Replication of yeast DNA and novel chromosome formation in mouse cells.

To determine whether yeast DNA can replicate or segregate in mammalian cells, we have transferred genomic DNA from the yeast Saccharomyces cerevisiae into mouse cells. Most of the lines contained stably integrated yeast DNA. However, in two of the lines, the yeast DNA was maintained as numerous small extrachromosomal elements which were still present after 26 cell divisions in selection but which were lost rapidly out of selection. This indicates that, although yeast DNA can replicate in mouse cells, the yeast centromere does not function to give segregation. In one cell line we observed a large novel chromosome consisting almost entirely of yeast DNA. This chromosome segregates well and contains mouse centromeric minor satellite DNA and variable amounts of major satellite DNA which probably comprise the functional centromere.
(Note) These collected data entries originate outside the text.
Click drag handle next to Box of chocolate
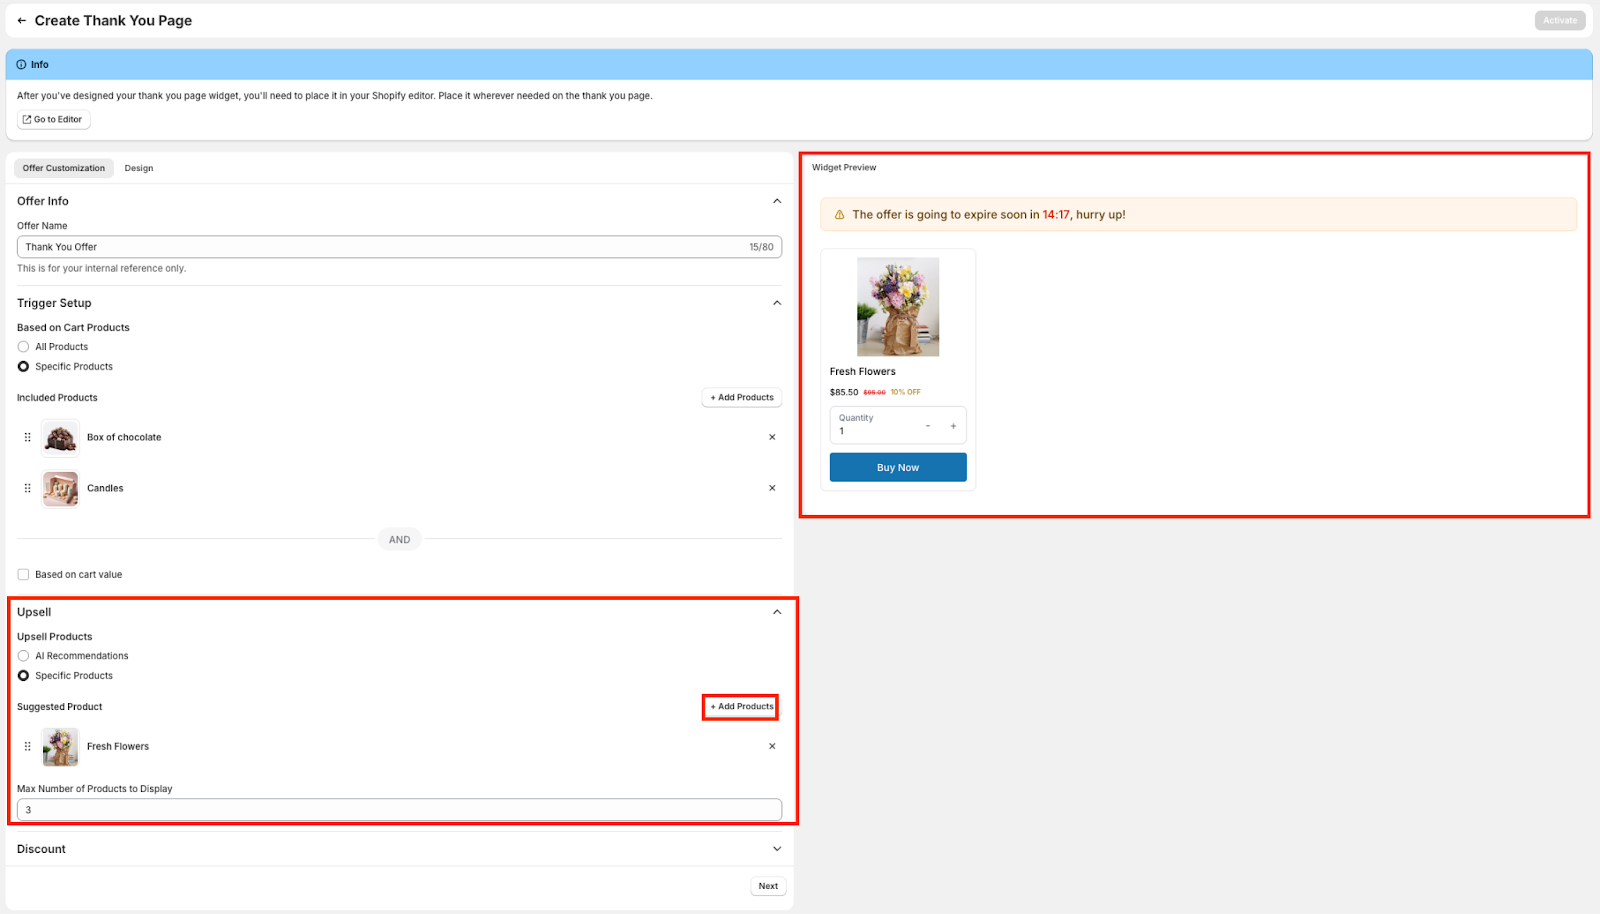Screen dimensions: 1600x914 (28, 437)
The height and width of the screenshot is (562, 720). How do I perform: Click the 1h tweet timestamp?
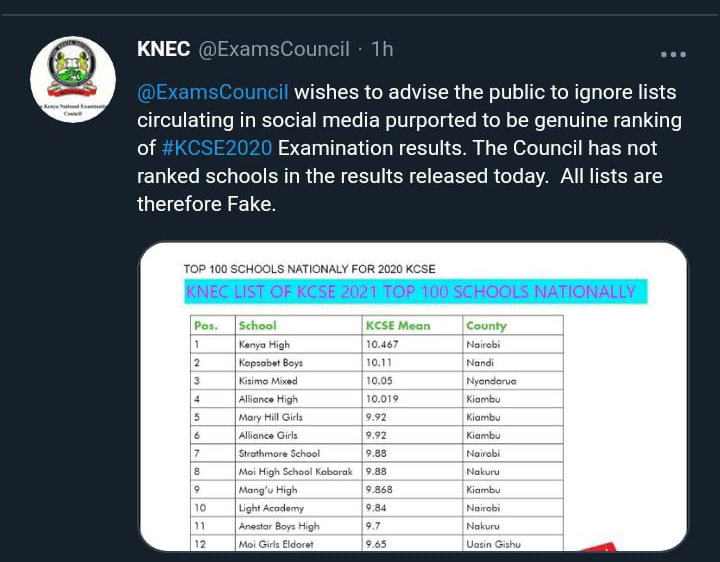[382, 49]
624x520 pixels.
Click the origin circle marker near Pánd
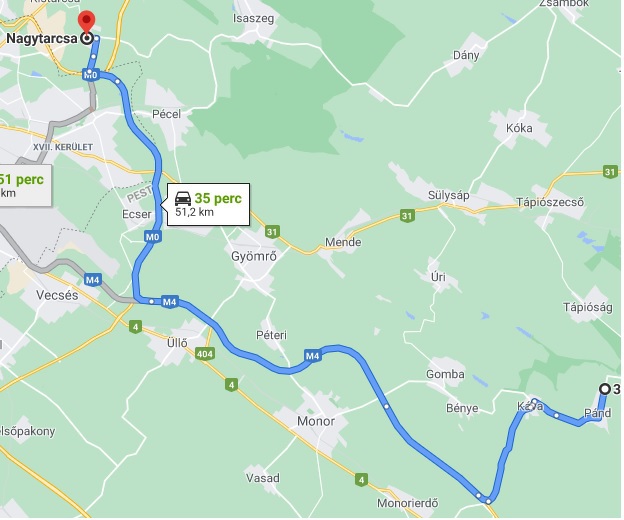(x=605, y=389)
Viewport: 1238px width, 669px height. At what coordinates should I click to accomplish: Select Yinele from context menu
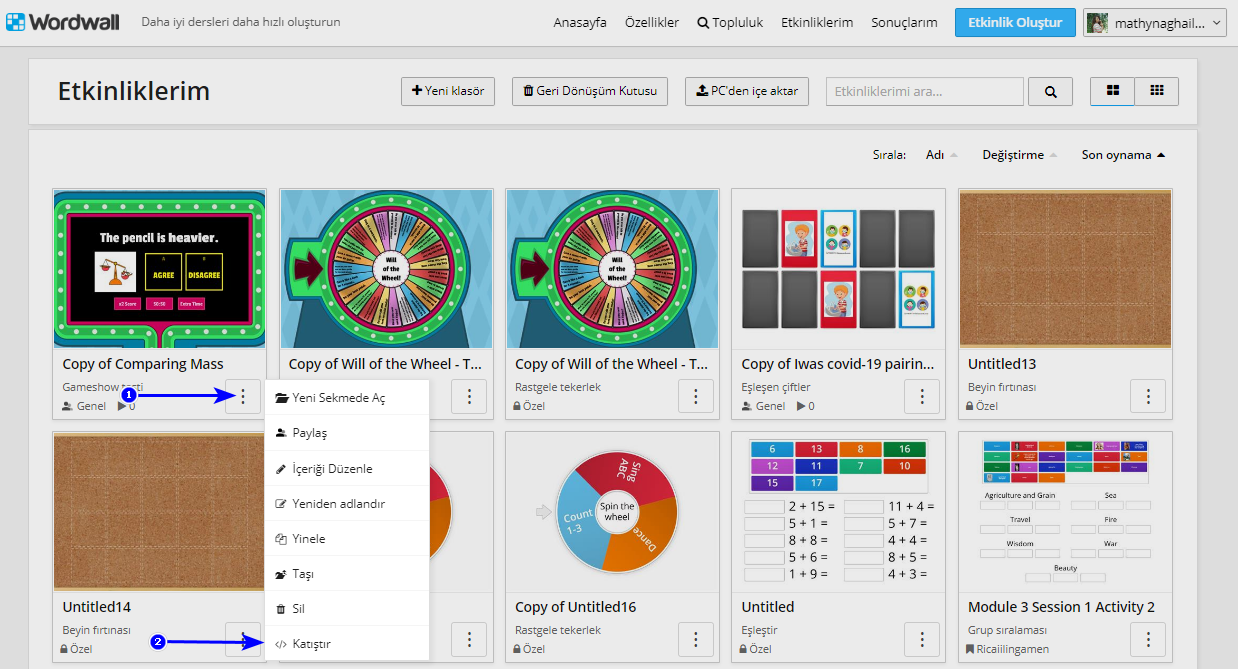308,539
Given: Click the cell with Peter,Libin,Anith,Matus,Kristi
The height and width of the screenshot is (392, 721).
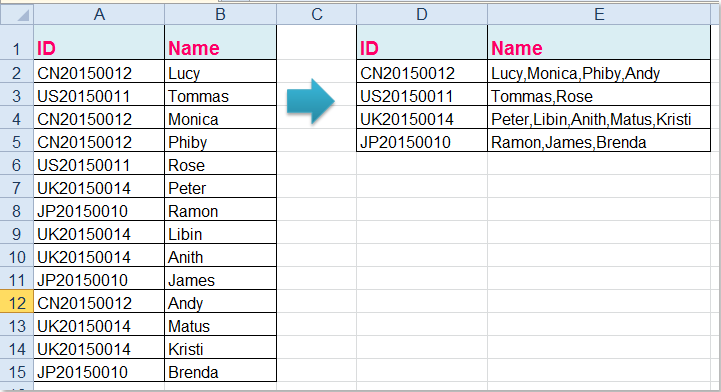Looking at the screenshot, I should click(599, 118).
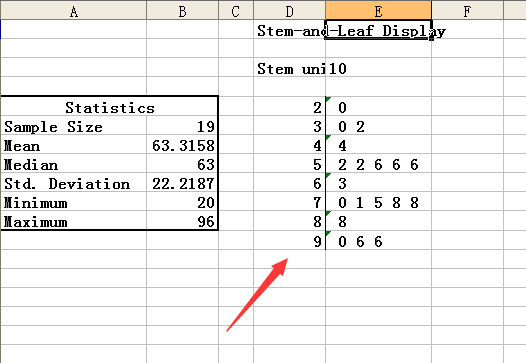Screen dimensions: 526x363
Task: Click the stem 5 cell
Action: (290, 164)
The yeast DNA in the novel chromosome has a compacted chromatin structure which may be responsible for the efficient formation of anaphase bridges. Furthermore, yeast DNA integrated into mouse chromosomes forms constrictions at the point of integration. These features have previously been presumed to be hallmarks of centromeric function in transfection assays aimed at identifying putative centromeric DNA. Hence our results suggest caution be exercised in the interpretation of such assays.